この研究はサンフランシスコで開催された2011年米国臨床腫瘍学会(ASCO)の乳癌シンポジウムで発表された。「これらの研究は、乳腺腫瘤摘出術と放射線療法を併用する乳房温存手術が、若い女性にとって素晴らしい選択肢であり、また好ましい方法でもあるだろうという見解を支持するものである」と、米国国立癌研究所(NCI)癌治療・診断部門の乳癌治療部長であるDr. Jo Anne Zujewski氏は述べた。同氏はこの研究には参加していない。
マサチューセッツ総合病院のDr. Julliette Buckley氏が主導した最初の調査で、研究者らは、1996年~2008年に同病院でステージ1~3の乳癌で治療を受けた若年女性628人の医療記録を精査した。治療後の追跡調査期間の中央値は6年であった。この間、乳房温存手術を受けた女性の7.1%、乳房切除術を受けた女性の7.5%に局所再発が生じた。この数値の差は統計学的に有意なものではない。
本調査で観察された局所再発率はこれまでの研究結果よりも低かったと研究者らは述べた。この新しい結果は「乳腺腫瘤摘出術は若い女性にとってまさに安全な選択肢である」ことを示唆しているとBuckley氏は記者会見で語った。「乳癌の遺伝的リスクが明らかになったこと、乳癌検診の進歩、全身治療や放射線療法の向上が、私たちが示した若年乳癌女性における全生存期間の延長に寄与したのだと考える」と同氏は説明した。
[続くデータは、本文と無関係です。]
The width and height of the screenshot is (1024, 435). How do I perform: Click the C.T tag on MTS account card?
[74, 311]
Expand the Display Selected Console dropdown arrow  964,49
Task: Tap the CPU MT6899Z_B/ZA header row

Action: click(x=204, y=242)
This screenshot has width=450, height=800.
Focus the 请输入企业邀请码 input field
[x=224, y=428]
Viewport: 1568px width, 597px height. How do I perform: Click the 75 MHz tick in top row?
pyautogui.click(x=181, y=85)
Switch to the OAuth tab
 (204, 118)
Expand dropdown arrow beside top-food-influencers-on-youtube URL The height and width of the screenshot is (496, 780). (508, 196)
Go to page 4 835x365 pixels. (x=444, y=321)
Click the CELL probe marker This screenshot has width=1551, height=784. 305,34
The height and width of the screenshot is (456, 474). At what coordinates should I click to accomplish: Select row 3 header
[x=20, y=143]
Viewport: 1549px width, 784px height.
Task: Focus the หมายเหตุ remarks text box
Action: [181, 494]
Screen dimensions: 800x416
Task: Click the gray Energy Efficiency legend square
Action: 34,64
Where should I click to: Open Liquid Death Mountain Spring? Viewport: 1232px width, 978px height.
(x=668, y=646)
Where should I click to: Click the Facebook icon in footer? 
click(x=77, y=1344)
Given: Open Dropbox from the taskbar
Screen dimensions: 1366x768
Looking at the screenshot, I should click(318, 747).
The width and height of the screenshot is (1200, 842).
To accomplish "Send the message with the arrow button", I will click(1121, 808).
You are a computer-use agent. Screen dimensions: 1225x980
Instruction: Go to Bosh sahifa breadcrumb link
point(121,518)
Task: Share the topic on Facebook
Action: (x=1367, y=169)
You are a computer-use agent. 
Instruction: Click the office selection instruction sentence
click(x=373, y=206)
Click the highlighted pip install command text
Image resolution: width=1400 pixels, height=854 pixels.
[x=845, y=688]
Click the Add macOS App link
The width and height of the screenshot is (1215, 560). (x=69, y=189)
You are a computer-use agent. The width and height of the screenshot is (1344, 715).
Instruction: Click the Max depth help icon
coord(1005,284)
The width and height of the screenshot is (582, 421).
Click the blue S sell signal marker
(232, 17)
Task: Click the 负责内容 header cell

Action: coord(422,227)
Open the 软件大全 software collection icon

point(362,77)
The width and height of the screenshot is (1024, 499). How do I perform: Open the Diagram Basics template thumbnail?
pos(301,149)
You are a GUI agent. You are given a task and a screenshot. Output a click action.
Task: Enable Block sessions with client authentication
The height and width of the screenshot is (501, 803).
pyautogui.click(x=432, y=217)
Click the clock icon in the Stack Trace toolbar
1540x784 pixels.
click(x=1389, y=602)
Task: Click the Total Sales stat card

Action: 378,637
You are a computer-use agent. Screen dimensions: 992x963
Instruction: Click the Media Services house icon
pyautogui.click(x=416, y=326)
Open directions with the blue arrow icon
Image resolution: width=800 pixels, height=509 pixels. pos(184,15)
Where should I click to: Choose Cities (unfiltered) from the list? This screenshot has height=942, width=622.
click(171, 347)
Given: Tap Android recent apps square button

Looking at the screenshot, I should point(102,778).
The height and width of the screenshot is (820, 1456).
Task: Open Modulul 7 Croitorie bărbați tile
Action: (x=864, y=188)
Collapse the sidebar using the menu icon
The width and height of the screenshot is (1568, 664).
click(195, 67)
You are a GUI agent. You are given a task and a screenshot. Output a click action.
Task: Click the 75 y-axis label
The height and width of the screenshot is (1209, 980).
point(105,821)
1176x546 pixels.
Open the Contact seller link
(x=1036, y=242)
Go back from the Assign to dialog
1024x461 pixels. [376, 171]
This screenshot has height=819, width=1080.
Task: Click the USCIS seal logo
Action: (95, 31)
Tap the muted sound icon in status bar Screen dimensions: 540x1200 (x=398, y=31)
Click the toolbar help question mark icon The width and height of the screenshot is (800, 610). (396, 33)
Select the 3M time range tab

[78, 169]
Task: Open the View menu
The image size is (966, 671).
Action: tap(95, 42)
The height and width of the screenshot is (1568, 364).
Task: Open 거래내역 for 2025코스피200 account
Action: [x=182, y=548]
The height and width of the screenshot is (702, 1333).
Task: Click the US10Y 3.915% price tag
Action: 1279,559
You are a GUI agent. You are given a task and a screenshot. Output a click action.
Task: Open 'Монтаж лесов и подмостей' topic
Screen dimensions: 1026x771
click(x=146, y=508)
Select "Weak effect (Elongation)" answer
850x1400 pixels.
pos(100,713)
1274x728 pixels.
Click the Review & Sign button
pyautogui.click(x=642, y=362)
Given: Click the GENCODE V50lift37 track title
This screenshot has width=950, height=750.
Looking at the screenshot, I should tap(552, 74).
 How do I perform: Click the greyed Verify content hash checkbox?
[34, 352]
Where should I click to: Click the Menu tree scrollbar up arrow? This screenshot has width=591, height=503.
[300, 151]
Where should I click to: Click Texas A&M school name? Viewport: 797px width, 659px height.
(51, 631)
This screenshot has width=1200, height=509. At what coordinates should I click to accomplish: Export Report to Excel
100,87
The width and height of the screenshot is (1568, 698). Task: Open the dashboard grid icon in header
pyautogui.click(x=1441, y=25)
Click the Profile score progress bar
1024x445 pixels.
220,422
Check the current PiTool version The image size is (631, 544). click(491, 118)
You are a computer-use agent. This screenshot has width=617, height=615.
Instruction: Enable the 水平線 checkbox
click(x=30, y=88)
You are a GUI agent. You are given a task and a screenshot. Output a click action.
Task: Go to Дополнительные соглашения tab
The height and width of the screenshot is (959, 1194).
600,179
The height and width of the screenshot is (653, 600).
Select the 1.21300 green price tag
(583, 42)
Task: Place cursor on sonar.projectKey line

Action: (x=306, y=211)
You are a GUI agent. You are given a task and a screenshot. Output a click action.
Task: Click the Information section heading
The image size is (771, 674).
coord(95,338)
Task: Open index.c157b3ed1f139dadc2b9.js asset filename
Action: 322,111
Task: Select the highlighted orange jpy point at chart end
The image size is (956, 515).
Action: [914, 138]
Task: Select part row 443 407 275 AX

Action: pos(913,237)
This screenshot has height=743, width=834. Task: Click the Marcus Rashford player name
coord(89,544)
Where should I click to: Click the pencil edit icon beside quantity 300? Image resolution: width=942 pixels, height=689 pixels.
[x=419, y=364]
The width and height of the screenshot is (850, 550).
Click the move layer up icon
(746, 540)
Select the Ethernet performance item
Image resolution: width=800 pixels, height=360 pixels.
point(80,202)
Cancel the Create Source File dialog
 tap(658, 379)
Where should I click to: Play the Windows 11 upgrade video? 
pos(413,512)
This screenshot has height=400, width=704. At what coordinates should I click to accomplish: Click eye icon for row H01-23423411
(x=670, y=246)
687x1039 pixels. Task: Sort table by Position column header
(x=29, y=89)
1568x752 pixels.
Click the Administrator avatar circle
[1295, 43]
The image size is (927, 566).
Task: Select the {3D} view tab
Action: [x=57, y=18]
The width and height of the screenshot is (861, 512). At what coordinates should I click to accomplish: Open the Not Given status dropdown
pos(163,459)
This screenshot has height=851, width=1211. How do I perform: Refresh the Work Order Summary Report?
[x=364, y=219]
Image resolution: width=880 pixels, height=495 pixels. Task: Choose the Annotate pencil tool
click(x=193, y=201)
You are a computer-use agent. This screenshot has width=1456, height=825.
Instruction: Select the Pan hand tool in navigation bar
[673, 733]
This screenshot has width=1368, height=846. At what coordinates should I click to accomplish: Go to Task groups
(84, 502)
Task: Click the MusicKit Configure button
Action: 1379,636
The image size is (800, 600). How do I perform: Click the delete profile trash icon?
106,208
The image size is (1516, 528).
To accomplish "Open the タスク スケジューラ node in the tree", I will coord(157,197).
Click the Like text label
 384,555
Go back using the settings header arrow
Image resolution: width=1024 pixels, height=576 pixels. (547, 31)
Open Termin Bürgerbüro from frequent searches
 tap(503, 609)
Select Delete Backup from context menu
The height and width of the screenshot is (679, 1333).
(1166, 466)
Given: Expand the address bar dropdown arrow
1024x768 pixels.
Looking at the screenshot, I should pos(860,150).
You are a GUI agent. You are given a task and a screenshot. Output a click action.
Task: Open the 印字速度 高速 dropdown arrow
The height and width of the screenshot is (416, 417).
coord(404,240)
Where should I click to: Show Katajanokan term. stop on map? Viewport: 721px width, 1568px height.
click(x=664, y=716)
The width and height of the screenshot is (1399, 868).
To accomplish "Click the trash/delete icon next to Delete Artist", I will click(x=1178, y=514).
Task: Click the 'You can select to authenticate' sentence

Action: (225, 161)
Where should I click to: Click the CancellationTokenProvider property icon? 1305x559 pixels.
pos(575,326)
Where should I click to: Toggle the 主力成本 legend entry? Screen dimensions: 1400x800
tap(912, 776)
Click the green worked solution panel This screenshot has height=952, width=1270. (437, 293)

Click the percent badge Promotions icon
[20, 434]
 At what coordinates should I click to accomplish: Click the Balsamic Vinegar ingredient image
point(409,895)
テキサス大学MDアンダーソンがんセンターのDr. Usama Mahmood氏が主導した2番目の調査で、研究者らはNCIのSEER(サーベイランス・疫学および転帰)データベースから、1990年~2007年にステージ1あるいはステージ2の乳癌と診断された20歳~39歳の女性14,760人のデータを調べた。乳房温存手術を受けたすべての患者が放射線療法を併用していた。10年後の全生存率は、乳房温存手術を受けた女性では83.5%、乳房切除術を受けた女性では83.6%であり、実質的に同じであった。
「乳癌の早期ステージにある若い女性への治療では、乳房温存手術と乳房切除術で生存率が同程度であることがわかった」とMahmood氏は述べた。「この結果は、患者は治療法の選択に関して医師から適切な助言を受けるべきであり、生存率がよいと決めてかかって乳房切除術を選択すべきではないことを注意喚起するものである」。
この記者会見の司会を務めたスローンケタリング記念がんセンターのDr. Andrew Seidman氏は以下のように付け加えた。「一般的な通念を定期的に見直すことは非常に大事なことである。これは乳癌を患った若い女性にとって乳房切除術が必要だという、これまでの通念の重要な見直しである」。